One of the major British poetic voices of the 20th century was born in Cardiff in 1913, although nearly all his work was written in rural North Wales. R.S. Thomas has a huge corpus of poetry to his name that has earned respect all around the globe. In 1996 Thomas was nominated for the Nobel Prize for Literature, but he lost out to Seamus Heaney. However, after his death at the age of 87, a memorial tribute was held in Westminster Abbey, where. Heaney, who was his friend, read the eulogy.

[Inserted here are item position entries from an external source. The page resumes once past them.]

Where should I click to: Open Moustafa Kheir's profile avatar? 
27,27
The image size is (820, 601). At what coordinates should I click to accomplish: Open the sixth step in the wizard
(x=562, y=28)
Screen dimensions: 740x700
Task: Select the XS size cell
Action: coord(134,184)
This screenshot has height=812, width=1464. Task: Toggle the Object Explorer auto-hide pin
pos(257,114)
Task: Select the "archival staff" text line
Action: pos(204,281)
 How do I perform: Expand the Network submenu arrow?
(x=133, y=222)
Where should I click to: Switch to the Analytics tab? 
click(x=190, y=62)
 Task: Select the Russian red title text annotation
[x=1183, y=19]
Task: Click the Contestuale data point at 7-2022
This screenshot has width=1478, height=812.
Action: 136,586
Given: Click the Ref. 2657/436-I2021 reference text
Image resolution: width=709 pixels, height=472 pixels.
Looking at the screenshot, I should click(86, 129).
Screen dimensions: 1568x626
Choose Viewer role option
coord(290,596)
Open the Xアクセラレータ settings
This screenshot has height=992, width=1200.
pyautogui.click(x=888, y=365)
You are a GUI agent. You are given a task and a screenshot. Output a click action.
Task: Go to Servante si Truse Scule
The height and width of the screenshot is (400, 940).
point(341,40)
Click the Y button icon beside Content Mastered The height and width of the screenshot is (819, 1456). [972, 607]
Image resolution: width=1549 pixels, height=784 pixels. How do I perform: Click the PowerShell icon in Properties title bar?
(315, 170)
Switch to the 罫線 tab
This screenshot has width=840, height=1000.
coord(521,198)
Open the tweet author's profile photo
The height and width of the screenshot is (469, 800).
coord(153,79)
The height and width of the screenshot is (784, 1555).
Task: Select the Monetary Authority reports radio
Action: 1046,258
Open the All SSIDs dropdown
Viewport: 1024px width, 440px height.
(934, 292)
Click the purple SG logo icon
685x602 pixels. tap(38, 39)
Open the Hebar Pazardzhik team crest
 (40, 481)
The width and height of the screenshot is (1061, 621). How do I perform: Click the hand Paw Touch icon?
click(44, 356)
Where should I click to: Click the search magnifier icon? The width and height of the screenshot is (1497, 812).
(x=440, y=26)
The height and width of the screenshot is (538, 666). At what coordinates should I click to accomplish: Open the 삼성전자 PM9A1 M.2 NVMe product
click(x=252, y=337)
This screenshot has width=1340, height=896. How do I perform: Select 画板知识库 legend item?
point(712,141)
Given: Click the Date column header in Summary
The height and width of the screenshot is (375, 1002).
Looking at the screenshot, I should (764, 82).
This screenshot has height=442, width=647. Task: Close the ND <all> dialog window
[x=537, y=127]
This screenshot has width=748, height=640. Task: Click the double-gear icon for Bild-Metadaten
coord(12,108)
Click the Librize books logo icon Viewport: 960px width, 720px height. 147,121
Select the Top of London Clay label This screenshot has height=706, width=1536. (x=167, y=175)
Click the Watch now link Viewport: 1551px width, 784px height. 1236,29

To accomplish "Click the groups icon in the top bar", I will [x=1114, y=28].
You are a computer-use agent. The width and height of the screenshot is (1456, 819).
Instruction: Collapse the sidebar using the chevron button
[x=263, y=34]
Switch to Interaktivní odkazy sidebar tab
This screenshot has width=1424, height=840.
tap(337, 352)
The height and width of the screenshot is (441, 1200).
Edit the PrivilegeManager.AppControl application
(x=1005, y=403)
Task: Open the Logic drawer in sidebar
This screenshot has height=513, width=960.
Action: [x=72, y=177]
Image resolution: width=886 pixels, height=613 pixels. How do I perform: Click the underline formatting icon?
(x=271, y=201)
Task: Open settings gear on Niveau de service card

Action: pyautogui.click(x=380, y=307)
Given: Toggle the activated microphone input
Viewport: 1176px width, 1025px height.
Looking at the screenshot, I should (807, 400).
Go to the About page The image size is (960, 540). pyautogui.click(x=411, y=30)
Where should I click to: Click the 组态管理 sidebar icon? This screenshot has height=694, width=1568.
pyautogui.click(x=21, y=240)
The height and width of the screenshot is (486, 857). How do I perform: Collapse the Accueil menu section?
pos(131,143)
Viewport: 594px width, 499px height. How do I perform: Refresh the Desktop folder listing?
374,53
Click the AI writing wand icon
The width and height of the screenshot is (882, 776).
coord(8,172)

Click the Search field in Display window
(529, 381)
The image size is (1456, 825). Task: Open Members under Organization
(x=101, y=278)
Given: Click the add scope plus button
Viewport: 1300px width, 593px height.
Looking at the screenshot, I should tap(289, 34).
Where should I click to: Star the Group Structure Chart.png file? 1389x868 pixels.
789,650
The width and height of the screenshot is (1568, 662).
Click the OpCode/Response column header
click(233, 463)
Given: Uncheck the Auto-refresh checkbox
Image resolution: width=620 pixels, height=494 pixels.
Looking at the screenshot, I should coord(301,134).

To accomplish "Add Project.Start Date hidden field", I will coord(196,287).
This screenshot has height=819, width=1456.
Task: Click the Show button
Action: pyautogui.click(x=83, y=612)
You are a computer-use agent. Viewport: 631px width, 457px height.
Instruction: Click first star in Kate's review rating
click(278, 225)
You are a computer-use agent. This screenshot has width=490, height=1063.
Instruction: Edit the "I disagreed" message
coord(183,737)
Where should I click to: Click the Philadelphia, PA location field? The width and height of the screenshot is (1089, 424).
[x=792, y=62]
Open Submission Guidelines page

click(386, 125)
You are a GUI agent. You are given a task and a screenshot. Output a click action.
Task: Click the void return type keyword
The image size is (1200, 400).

Cardiff is lucky today to have many poets alive and writing in both English and in Welsh. Perhaps the literary scene here has never been so dynamic.

 

 

 

Gwyneth Lewis

Nevertheless, probably one poet stands out today, who can write very convincingly both in English and Welsh – a skill that many strive for but few achieve. Her immortality has been assured by having her words emblazoned across the Millennium Centre, surely a mighty tribute both to her and to the position that poetry still holds in Welsh society. This poet is Gwyneth Lewis who was appointed Wales's first National Poet in April 2005. Gwyneth Lewis was born in 1959 in Cardiff and academically and creatively shone from the beginning, winning prizes in eisteddfodau and other competitions. Having attended a bilingual school in Pontypridd and studied English at Cambridge University, she went on to study at Harvard and Columbia and then worked as a freelance journalist in New York. Gwyneth came back to Britain where she worked in television. In 2001 she was awarded a £75,000 grant by the National Endowment for Science, Technology and the Arts to carry out research and to sail to ports that are linked historically with the inhabitants of her native city, Cardiff. She has published an impressive amount of work, prose and poetry, in both languages which has won prizes in England and Wales. Here is an example from Welsh Espionage Close shave at the station when I asked my way. Ticket collector quizzed me: Did I know The pubs or the chapels better? Got away With mumbling 'Neither' and then leaving fast. I mustn't let on that I speak Welsh Or they're sure to connect me with my past. Her work can also be surrealistic as in The Hedge I had brooches of newly built housing schemes and sequins of coruscating shale; power-lines crackled as they changed their course and woodsmoke covered my face like a veil.